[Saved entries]
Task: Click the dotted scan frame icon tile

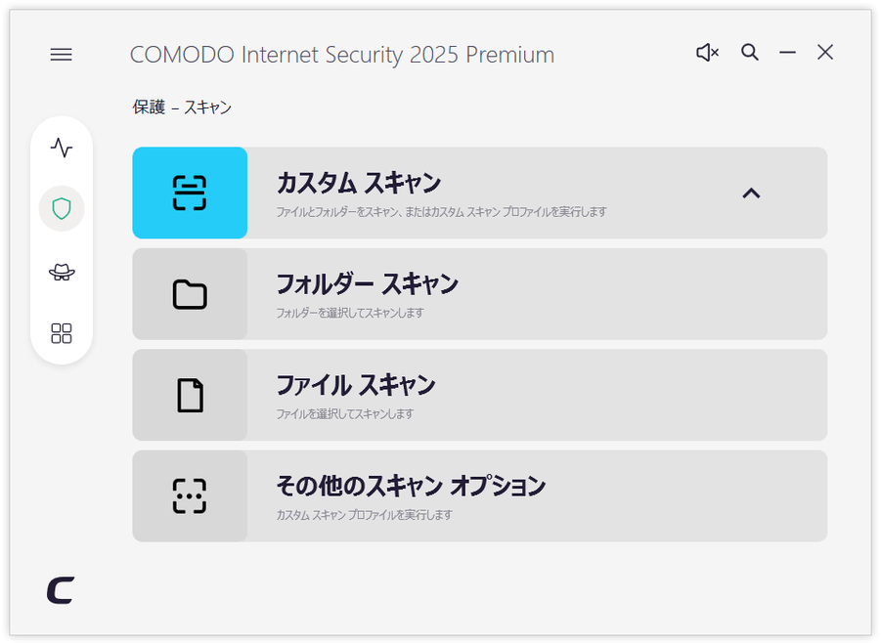Action: coord(190,495)
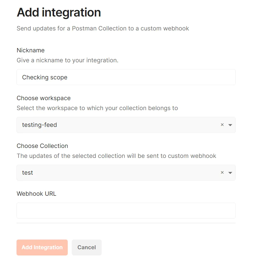This screenshot has width=259, height=264.
Task: Clear the selected test collection
Action: coord(222,173)
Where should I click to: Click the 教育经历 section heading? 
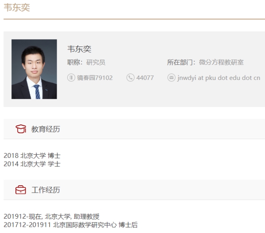click(46, 129)
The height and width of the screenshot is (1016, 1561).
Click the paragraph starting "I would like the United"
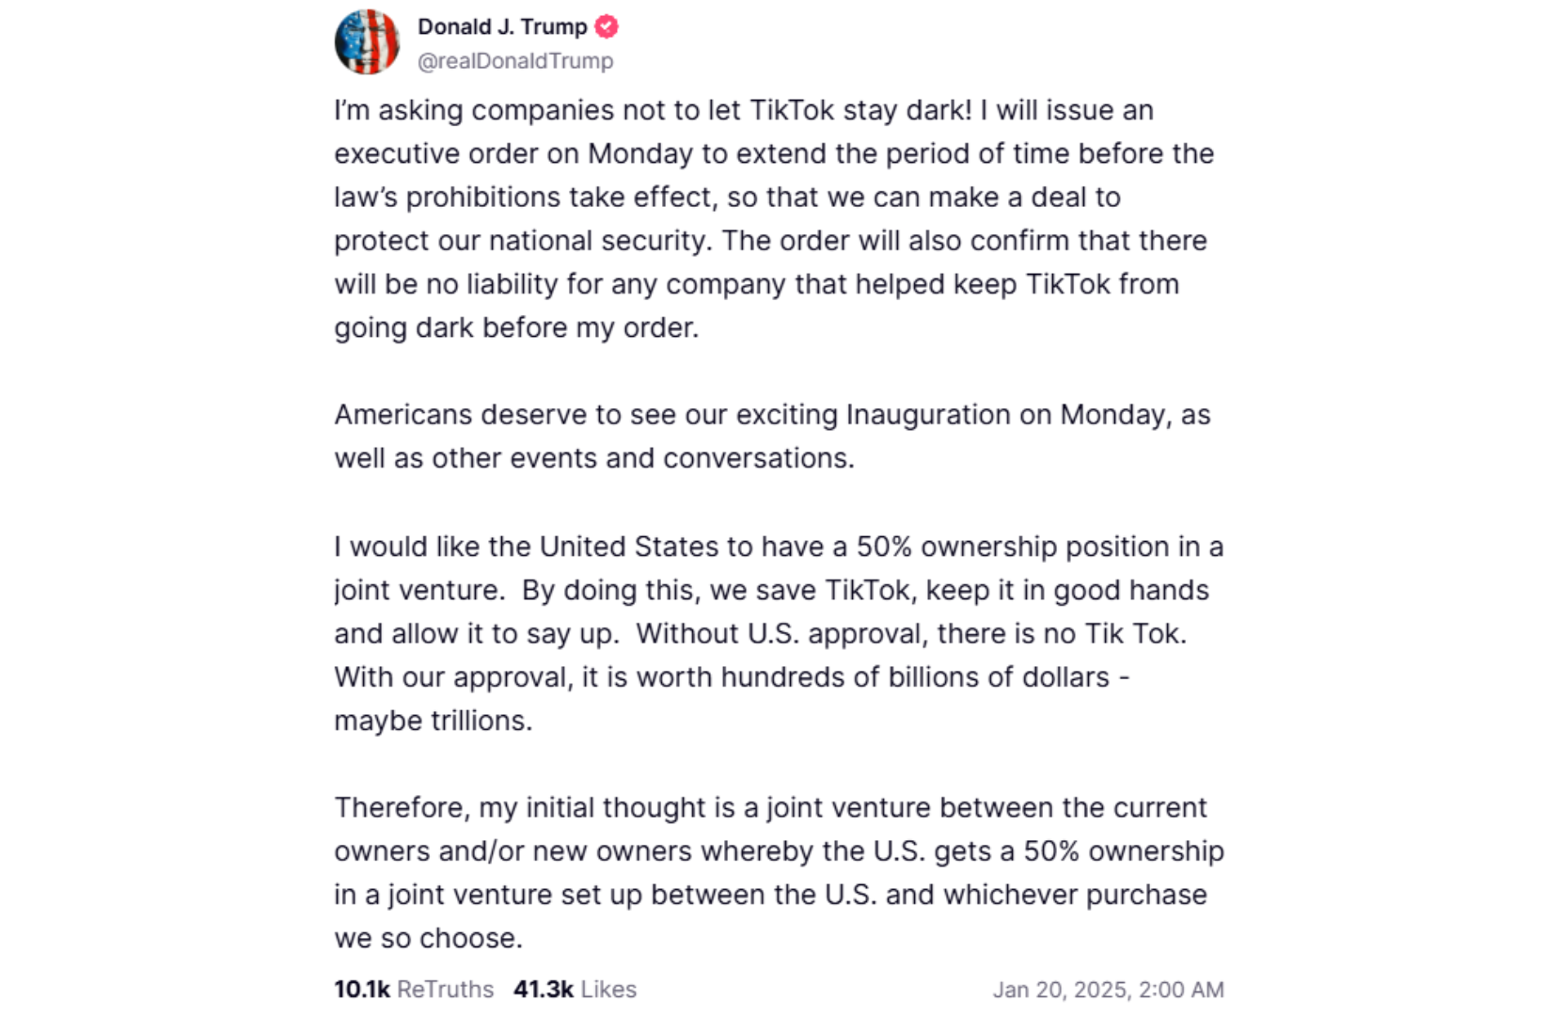click(x=779, y=633)
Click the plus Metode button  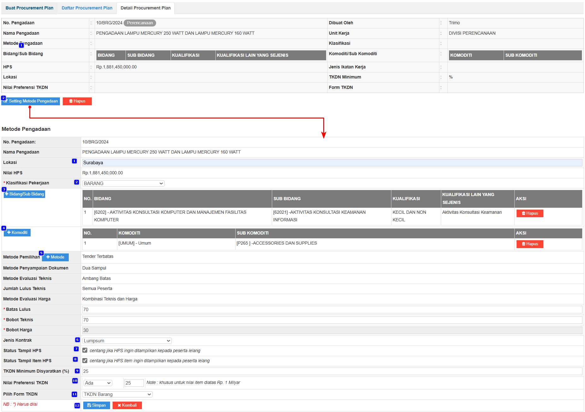56,257

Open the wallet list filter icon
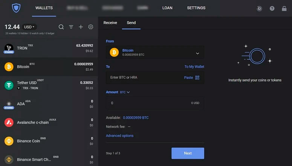pos(71,27)
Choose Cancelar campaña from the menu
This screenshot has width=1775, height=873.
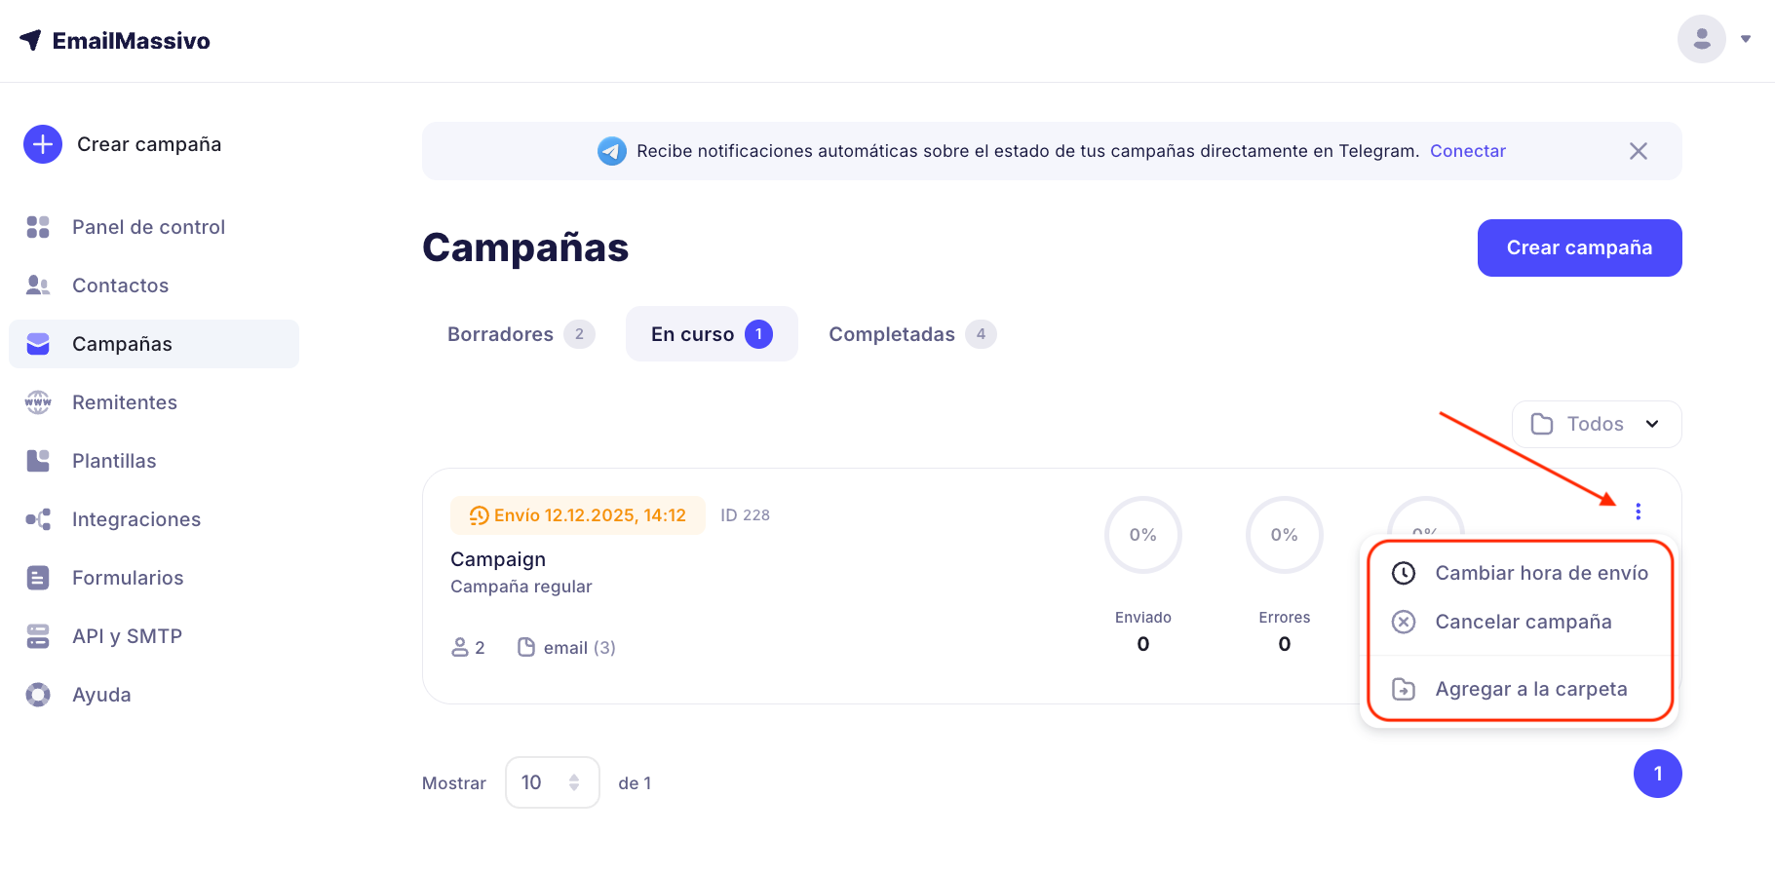(x=1523, y=622)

• WHAT YOU SHOULD DO:
Leave out the pictures, and extract exactly the lines from the one with "Open the wallet list filter icon" through the end of the records, both ends included.

• ANSWER SECTION:
Open the wallet list filter icon
pos(71,27)
Choose Cancelar campaña from the menu
This screenshot has width=1775, height=873.
(x=1523, y=622)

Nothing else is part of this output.